_GIVEN RECORDS_:
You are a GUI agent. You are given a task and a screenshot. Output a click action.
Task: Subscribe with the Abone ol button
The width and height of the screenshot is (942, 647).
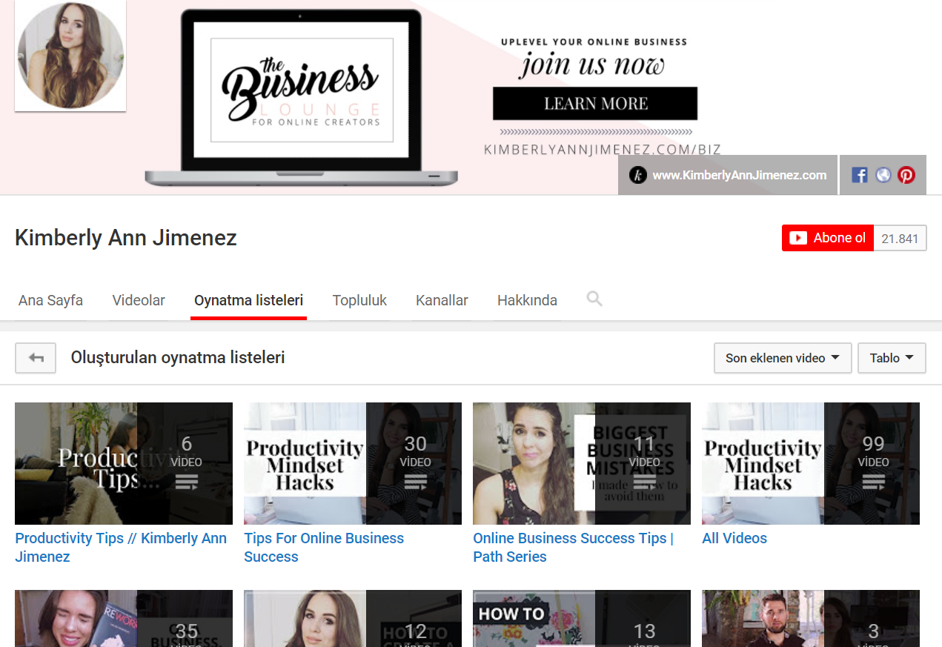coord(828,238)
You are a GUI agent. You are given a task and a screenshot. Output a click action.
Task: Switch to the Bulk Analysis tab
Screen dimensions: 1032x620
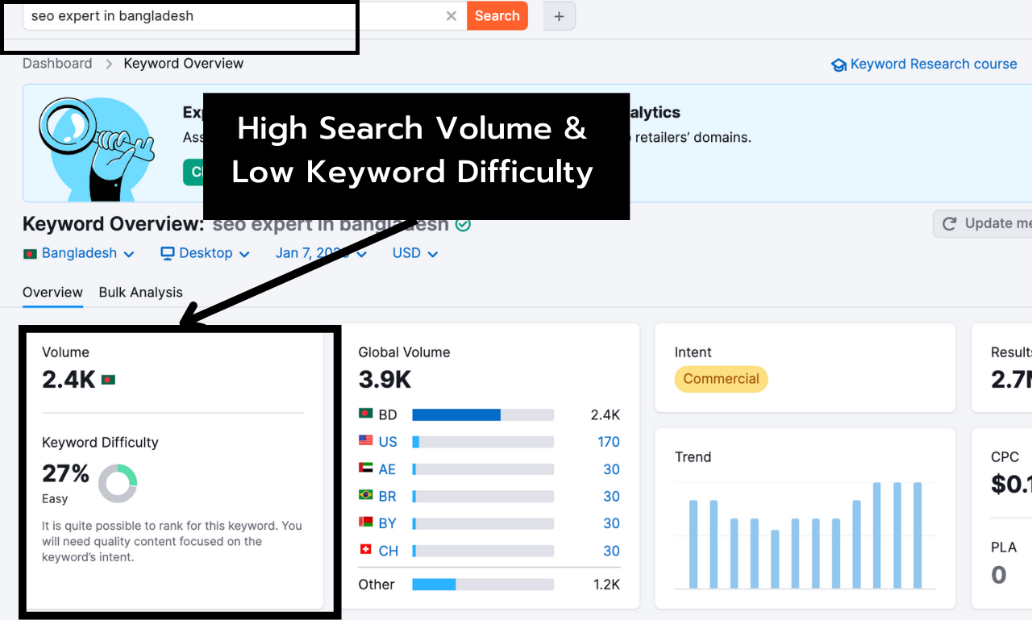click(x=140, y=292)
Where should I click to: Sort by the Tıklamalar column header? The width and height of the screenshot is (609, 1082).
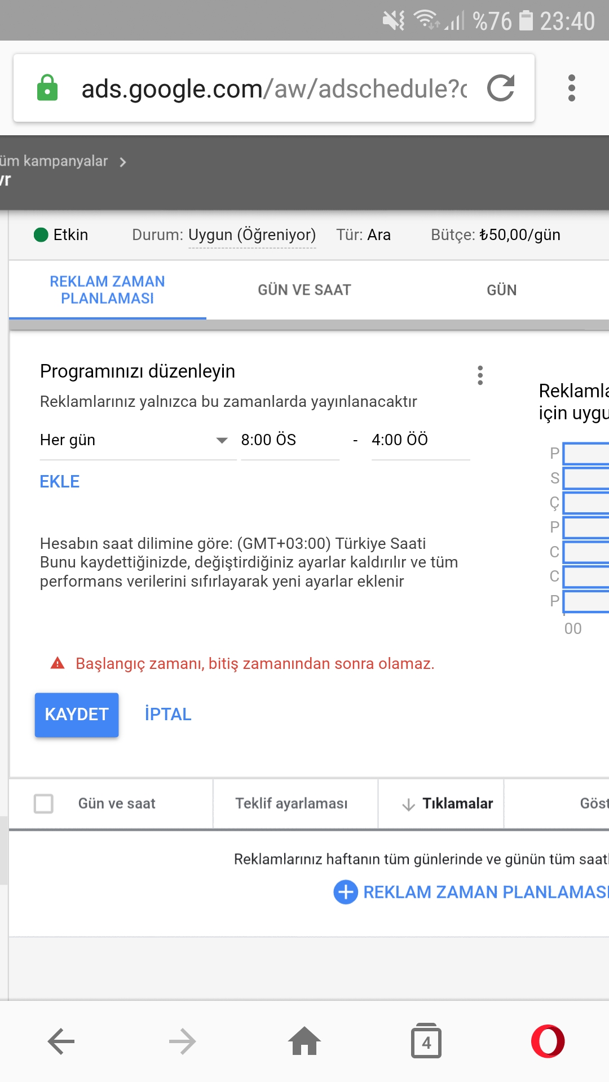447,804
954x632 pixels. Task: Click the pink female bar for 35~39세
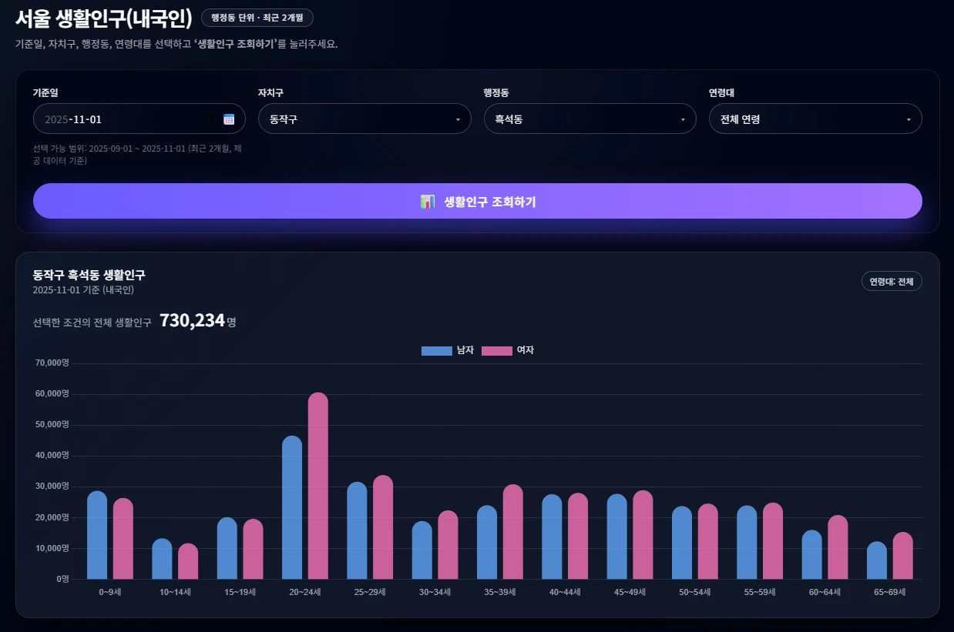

_DESCRIPTION OF THE TASK_: Give the records again exactly as they stand, so that only the pictures are missing.

_SOLUTION FOR THIS TASK_:
You are a GUI agent. You are given a task and a screenshot. Output a click action.
Task: Subscribe with the Abone ol button
The width and height of the screenshot is (942, 647).
coord(828,238)
You are a GUI agent. You are given a task and a screenshot. Output a click action.
Task: Switch to the Bulk Analysis tab
Screen dimensions: 1032x620
click(x=140, y=292)
Where should I click to: Sort by the Tıklamalar column header? The width and height of the screenshot is (609, 1082).
447,804
954x632 pixels. Task: Click the pink female bar for 35~39세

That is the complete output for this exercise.